A block of data:
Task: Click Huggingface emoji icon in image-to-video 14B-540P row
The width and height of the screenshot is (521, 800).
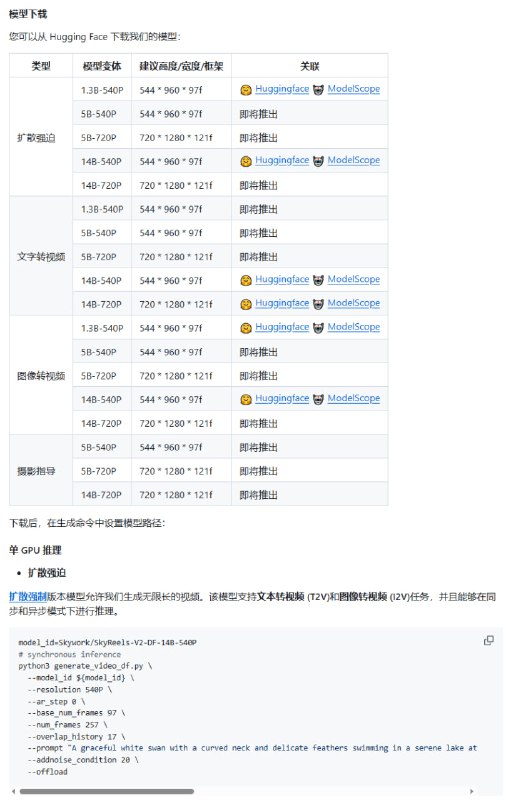Action: (x=246, y=399)
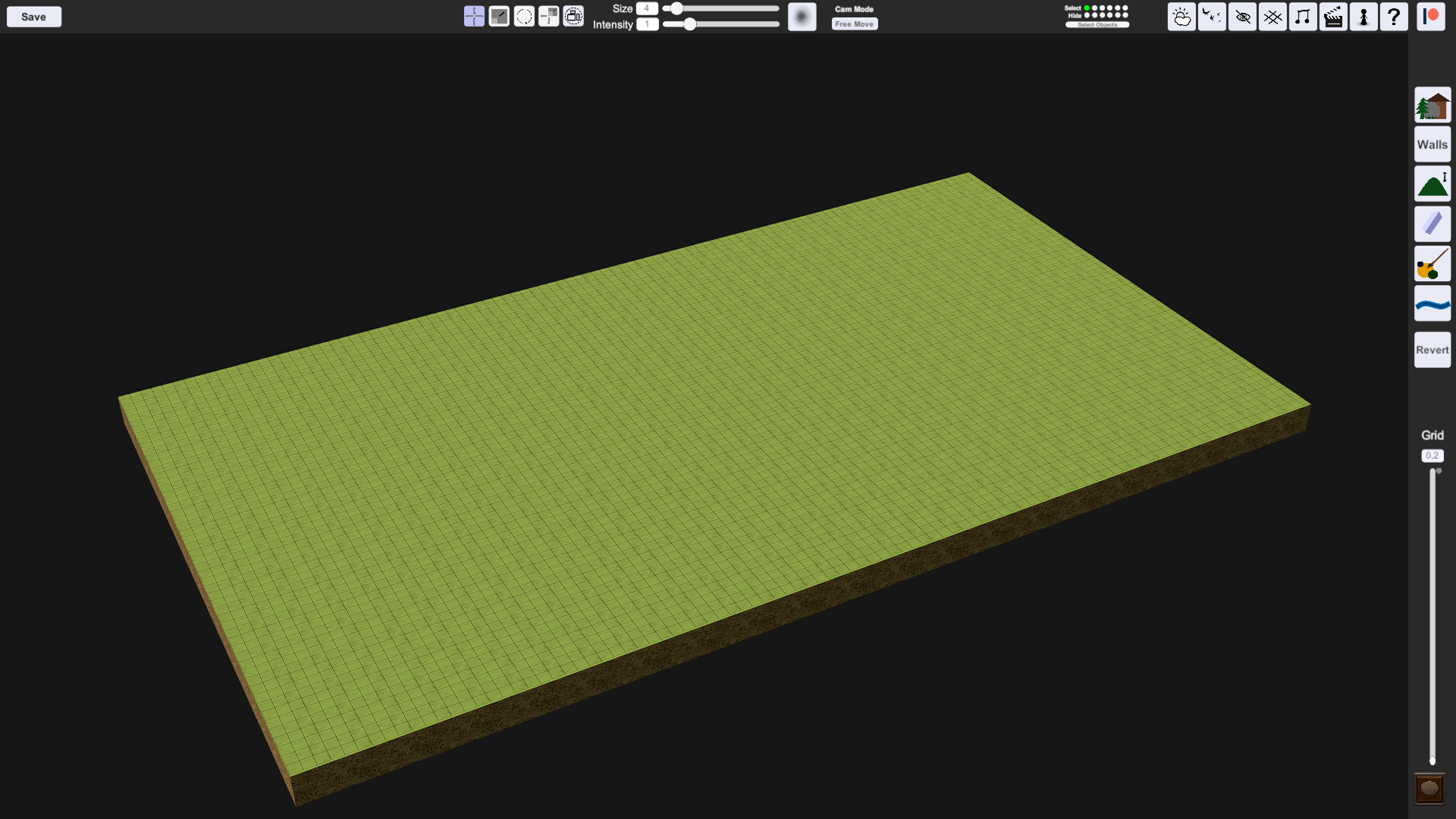Image resolution: width=1456 pixels, height=819 pixels.
Task: Click the Revert button
Action: pyautogui.click(x=1432, y=349)
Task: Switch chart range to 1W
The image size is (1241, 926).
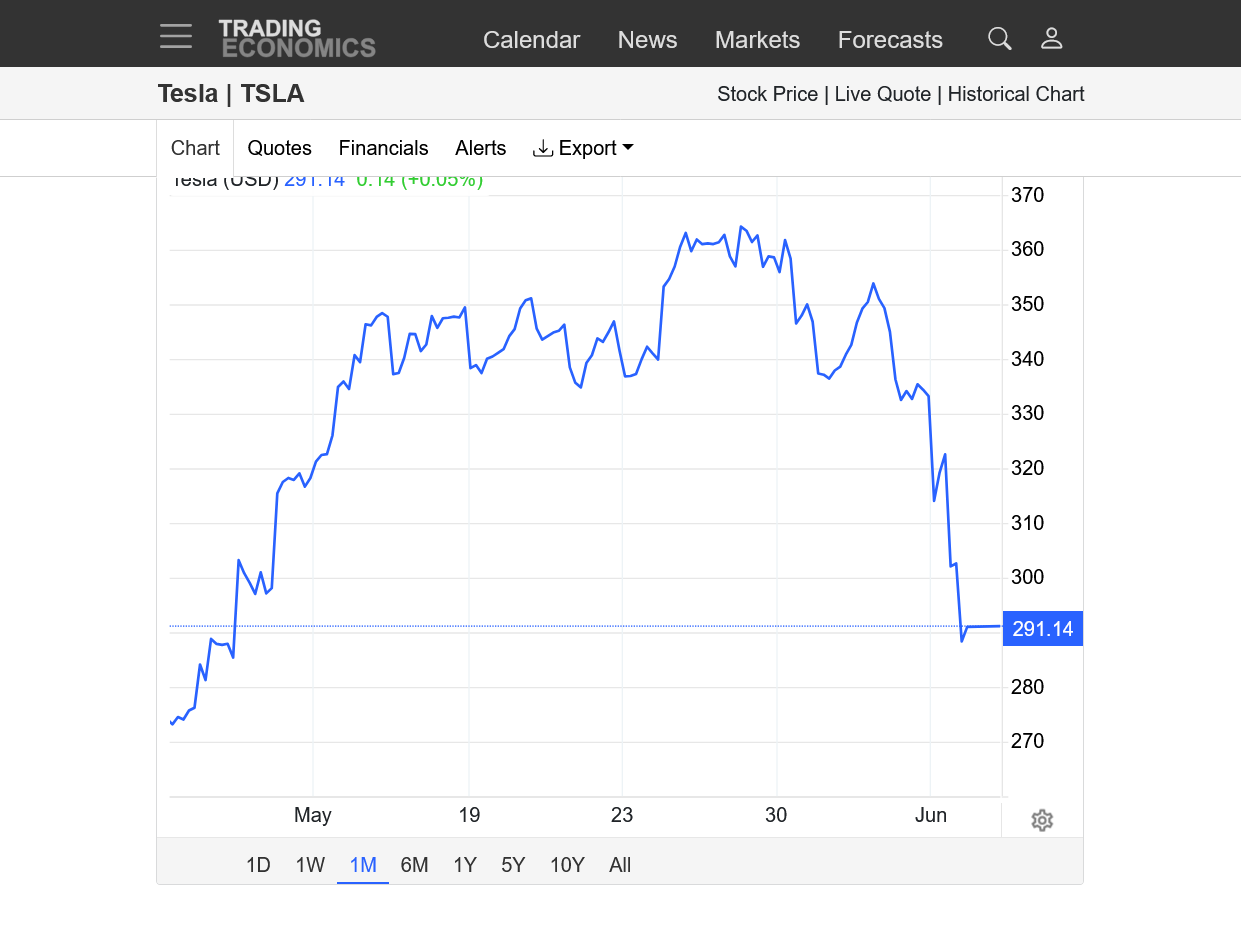Action: click(x=310, y=865)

§ **Stated goal**
Update the listing above by swapping "chart range" for "time span" and leaving everything else as it is. Write out the whole listing again, but leave the pictures out.

§ **Solution to the exercise**
Task: Click Huggingface emoji icon in image-to-video 14B-540P row
The width and height of the screenshot is (521, 800).
Action: (x=246, y=399)
Image resolution: width=1456 pixels, height=819 pixels.
Task: Click the Revert button
Action: pyautogui.click(x=1432, y=349)
Task: Switch time span to 1W
The image size is (1241, 926).
Action: click(x=310, y=865)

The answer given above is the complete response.